Stored data
****************

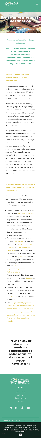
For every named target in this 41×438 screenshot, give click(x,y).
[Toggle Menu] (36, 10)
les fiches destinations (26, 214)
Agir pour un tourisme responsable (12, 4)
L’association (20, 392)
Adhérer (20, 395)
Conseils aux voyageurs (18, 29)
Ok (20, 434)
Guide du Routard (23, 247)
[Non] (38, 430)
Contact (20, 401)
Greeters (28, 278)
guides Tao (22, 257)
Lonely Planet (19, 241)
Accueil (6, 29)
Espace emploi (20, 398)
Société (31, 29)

****************

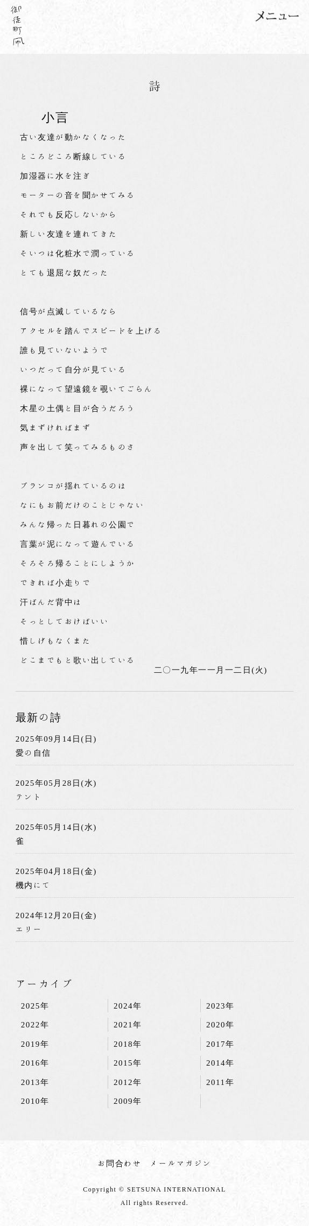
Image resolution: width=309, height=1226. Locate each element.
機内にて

****************

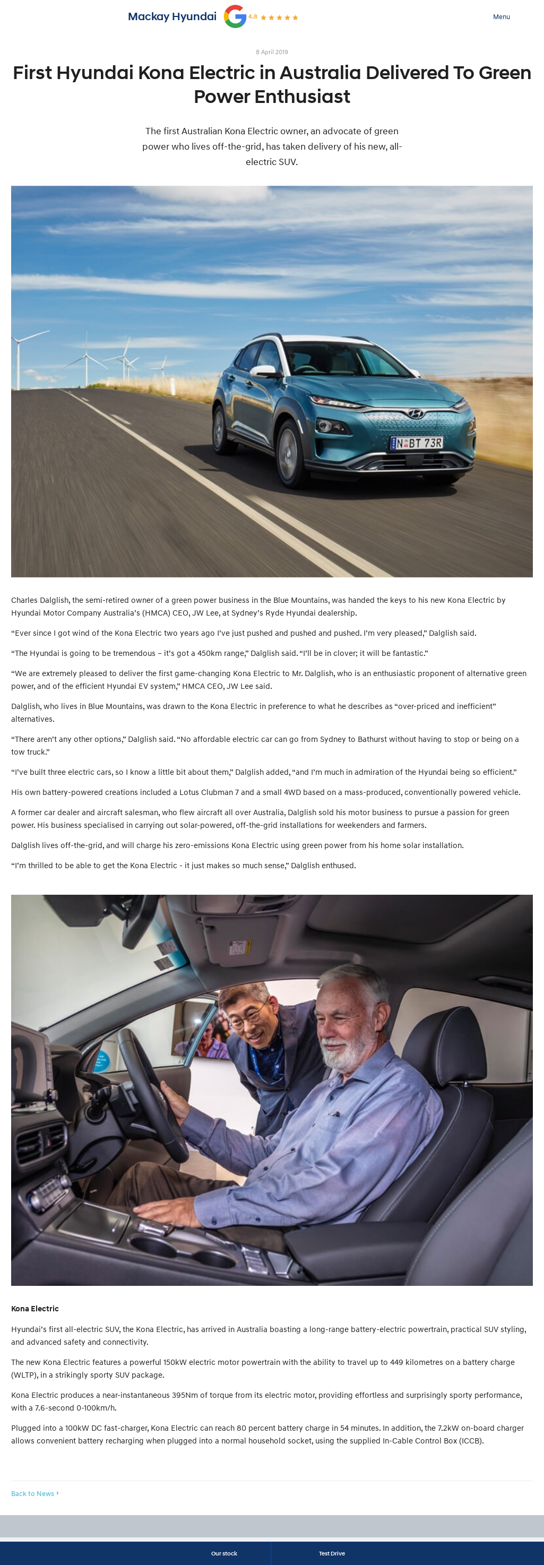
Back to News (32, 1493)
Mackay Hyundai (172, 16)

****************

Instructions for the task
Which lines in the records contain the string "target"? Return each of those lines in full, and count only matches with the same upper and lower case.

Response to the exercise
For every named target in this 41×438 screenshot, give click(x,y).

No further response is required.